Repeat the records exactly, so that each line matches the original.

Working data:
■ ■ ■ ■

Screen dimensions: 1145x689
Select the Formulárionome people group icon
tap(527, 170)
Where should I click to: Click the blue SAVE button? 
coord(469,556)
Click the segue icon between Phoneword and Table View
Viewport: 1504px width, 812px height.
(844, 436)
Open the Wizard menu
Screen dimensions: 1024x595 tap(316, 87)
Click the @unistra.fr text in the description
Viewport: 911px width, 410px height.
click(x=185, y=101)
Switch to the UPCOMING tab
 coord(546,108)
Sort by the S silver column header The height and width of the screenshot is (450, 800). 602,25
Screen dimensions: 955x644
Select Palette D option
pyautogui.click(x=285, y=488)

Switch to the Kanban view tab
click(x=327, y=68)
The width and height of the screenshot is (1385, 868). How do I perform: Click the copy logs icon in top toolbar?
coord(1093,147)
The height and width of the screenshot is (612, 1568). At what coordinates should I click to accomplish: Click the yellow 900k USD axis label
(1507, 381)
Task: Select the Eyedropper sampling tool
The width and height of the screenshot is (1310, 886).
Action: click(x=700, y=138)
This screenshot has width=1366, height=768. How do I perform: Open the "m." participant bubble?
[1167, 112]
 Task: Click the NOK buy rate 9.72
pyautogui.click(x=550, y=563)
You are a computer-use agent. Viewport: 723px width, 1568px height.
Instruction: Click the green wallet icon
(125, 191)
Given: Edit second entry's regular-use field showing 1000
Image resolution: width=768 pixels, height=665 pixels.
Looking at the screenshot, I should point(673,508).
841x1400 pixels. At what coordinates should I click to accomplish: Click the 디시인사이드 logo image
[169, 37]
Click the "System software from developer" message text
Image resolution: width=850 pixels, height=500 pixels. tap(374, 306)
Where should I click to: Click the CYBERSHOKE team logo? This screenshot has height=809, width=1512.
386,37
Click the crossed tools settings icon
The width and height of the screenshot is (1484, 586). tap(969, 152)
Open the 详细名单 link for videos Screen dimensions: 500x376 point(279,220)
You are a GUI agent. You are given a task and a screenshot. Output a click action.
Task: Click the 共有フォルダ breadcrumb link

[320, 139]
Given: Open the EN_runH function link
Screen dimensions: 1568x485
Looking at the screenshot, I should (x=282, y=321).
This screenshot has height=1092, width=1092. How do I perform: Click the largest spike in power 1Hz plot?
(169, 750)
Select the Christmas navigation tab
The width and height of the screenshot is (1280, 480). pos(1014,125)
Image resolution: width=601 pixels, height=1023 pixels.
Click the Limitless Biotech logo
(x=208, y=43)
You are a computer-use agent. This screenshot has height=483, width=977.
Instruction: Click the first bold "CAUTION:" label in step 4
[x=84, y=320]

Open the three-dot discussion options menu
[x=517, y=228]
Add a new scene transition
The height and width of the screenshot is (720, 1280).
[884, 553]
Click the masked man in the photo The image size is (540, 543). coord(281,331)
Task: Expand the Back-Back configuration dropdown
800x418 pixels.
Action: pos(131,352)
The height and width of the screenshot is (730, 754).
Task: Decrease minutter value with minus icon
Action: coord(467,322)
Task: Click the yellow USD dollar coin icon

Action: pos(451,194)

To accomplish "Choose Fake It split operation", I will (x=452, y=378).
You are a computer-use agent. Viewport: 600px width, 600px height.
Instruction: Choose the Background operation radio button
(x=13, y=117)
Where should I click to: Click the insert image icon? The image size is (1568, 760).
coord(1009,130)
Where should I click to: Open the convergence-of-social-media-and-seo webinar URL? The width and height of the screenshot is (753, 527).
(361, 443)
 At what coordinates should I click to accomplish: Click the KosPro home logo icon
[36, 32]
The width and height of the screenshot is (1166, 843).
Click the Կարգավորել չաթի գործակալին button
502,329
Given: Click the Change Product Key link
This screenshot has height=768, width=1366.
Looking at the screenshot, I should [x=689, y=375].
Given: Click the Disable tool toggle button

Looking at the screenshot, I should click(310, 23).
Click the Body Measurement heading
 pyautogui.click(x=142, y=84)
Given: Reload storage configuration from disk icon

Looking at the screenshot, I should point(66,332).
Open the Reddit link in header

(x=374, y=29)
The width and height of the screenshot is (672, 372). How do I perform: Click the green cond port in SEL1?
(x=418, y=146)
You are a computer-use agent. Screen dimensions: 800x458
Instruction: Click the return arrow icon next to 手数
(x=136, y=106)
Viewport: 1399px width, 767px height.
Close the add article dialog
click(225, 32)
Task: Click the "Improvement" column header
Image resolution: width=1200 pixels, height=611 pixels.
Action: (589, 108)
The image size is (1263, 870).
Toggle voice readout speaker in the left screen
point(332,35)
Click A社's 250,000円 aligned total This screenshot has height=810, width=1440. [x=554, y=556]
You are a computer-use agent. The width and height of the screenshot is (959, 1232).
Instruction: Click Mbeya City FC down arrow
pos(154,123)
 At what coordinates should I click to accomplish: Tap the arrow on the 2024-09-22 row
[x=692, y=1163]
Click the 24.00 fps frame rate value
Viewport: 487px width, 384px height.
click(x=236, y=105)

■ ■ ■ ■

Reply to the exercise:
Screen dimensions: 1145x689
Select the Formulárionome people group icon
tap(527, 170)
Where should I click to: Click the blue SAVE button? 
coord(469,556)
Click the segue icon between Phoneword and Table View
Viewport: 1504px width, 812px height.
(844, 436)
Open the Wizard menu
Screen dimensions: 1024x595 tap(316, 87)
Click the @unistra.fr text in the description
Viewport: 911px width, 410px height.
click(x=185, y=101)
Switch to the UPCOMING tab
 coord(546,108)
Sort by the S silver column header The height and width of the screenshot is (450, 800). 602,25
Screen dimensions: 955x644
Select Palette D option
pyautogui.click(x=285, y=488)

Switch to the Kanban view tab
click(x=327, y=68)
The width and height of the screenshot is (1385, 868). How do I perform: Click the copy logs icon in top toolbar?
coord(1093,147)
The height and width of the screenshot is (612, 1568). At what coordinates should I click to accomplish: Click the yellow 900k USD axis label
(1507, 381)
Task: Select the Eyedropper sampling tool
The width and height of the screenshot is (1310, 886).
Action: click(x=700, y=138)
This screenshot has width=1366, height=768. How do I perform: Open the "m." participant bubble?
[1167, 112]
 Task: Click the NOK buy rate 9.72
pyautogui.click(x=550, y=563)
You are a computer-use agent. Viewport: 723px width, 1568px height.
Instruction: Click the green wallet icon
(125, 191)
Given: Edit second entry's regular-use field showing 1000
Image resolution: width=768 pixels, height=665 pixels.
Looking at the screenshot, I should point(673,508).
841x1400 pixels. At what coordinates should I click to accomplish: Click the 디시인사이드 logo image
[169, 37]
Click the "System software from developer" message text
Image resolution: width=850 pixels, height=500 pixels. tap(374, 306)
Where should I click to: Click the CYBERSHOKE team logo? This screenshot has height=809, width=1512.
386,37
Click the crossed tools settings icon
The width and height of the screenshot is (1484, 586). tap(969, 152)
Open the 详细名单 link for videos Screen dimensions: 500x376 point(279,220)
You are a GUI agent. You are given a task and a screenshot. Output a click action.
Task: Click the 共有フォルダ breadcrumb link

[320, 139]
Given: Open the EN_runH function link
Screen dimensions: 1568x485
Looking at the screenshot, I should (x=282, y=321).
This screenshot has height=1092, width=1092. How do I perform: Click the largest spike in power 1Hz plot?
(169, 750)
Select the Christmas navigation tab
The width and height of the screenshot is (1280, 480). pos(1014,125)
Image resolution: width=601 pixels, height=1023 pixels.
Click the Limitless Biotech logo
(x=208, y=43)
You are a computer-use agent. This screenshot has height=483, width=977.
Instruction: Click the first bold "CAUTION:" label in step 4
[x=84, y=320]

Open the three-dot discussion options menu
[x=517, y=228]
Add a new scene transition
The height and width of the screenshot is (720, 1280).
[884, 553]
Click the masked man in the photo The image size is (540, 543). coord(281,331)
Task: Expand the Back-Back configuration dropdown
800x418 pixels.
Action: pos(131,352)
The height and width of the screenshot is (730, 754).
Task: Decrease minutter value with minus icon
Action: coord(467,322)
Task: Click the yellow USD dollar coin icon

Action: pos(451,194)

To accomplish "Choose Fake It split operation", I will (x=452, y=378).
You are a computer-use agent. Viewport: 600px width, 600px height.
Instruction: Choose the Background operation radio button
(x=13, y=117)
Where should I click to: Click the insert image icon? The image size is (1568, 760).
coord(1009,130)
Where should I click to: Open the convergence-of-social-media-and-seo webinar URL? The width and height of the screenshot is (753, 527).
(361, 443)
 At what coordinates should I click to accomplish: Click the KosPro home logo icon
[36, 32]
The width and height of the screenshot is (1166, 843).
Click the Կարգավորել չաթի գործակալին button
502,329
Given: Click the Change Product Key link
This screenshot has height=768, width=1366.
Looking at the screenshot, I should [x=689, y=375].
Given: Click the Disable tool toggle button

Looking at the screenshot, I should click(310, 23).
Click the Body Measurement heading
 pyautogui.click(x=142, y=84)
Given: Reload storage configuration from disk icon

Looking at the screenshot, I should point(66,332).
Open the Reddit link in header

(x=374, y=29)
The width and height of the screenshot is (672, 372). How do I perform: Click the green cond port in SEL1?
(x=418, y=146)
You are a computer-use agent. Screen dimensions: 800x458
Instruction: Click the return arrow icon next to 手数
(x=136, y=106)
Viewport: 1399px width, 767px height.
Close the add article dialog
click(225, 32)
Task: Click the "Improvement" column header
Image resolution: width=1200 pixels, height=611 pixels.
Action: (589, 108)
The image size is (1263, 870).
Toggle voice readout speaker in the left screen
point(332,35)
Click A社's 250,000円 aligned total This screenshot has height=810, width=1440. [x=554, y=556]
You are a computer-use agent. The width and height of the screenshot is (959, 1232).
Instruction: Click Mbeya City FC down arrow
pos(154,123)
 At what coordinates should I click to accomplish: Tap the arrow on the 2024-09-22 row
[x=692, y=1163]
Click the 24.00 fps frame rate value
Viewport: 487px width, 384px height.
click(x=236, y=105)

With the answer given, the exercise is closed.